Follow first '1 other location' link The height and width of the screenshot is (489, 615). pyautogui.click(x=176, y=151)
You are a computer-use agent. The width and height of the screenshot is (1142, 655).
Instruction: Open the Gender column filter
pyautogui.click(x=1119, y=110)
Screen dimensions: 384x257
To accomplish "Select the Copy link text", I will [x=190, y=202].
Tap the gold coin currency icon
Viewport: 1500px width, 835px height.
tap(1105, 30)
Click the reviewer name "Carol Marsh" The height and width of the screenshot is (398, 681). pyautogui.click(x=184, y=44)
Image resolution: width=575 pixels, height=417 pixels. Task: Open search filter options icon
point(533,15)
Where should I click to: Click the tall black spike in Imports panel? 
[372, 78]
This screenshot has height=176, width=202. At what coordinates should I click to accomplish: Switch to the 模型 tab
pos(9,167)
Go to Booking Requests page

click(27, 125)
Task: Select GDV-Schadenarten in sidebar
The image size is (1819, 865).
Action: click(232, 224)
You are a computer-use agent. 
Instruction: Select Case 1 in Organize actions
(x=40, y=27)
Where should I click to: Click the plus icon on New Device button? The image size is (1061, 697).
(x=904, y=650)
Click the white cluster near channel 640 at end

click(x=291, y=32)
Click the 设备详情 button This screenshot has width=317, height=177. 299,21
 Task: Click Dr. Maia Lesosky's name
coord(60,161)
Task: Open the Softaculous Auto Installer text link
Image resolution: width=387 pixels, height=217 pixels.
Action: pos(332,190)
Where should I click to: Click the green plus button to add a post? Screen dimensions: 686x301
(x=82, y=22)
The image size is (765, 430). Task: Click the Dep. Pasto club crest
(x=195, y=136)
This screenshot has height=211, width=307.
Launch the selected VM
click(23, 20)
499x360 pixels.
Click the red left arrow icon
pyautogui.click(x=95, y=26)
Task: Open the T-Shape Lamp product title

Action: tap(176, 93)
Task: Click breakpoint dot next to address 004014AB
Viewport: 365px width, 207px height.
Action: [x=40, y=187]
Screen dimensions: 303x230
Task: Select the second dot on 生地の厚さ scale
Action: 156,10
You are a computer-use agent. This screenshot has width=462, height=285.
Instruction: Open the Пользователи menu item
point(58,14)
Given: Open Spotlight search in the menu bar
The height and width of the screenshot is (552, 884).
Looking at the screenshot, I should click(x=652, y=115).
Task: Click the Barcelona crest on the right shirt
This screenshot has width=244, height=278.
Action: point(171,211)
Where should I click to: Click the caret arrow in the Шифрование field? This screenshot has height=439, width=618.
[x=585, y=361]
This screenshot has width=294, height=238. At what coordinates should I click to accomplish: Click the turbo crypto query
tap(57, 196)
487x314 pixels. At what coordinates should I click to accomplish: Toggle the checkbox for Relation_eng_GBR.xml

····················

## [Work to be completed]
For every line in the data above that holds "computer", return the line itself.

## [Answer for the task]
You are a computer-use agent. The width and height of the screenshot is (1142, 655).
You are a computer-use agent. 
You are a computer-use agent. This screenshot has width=462, height=285.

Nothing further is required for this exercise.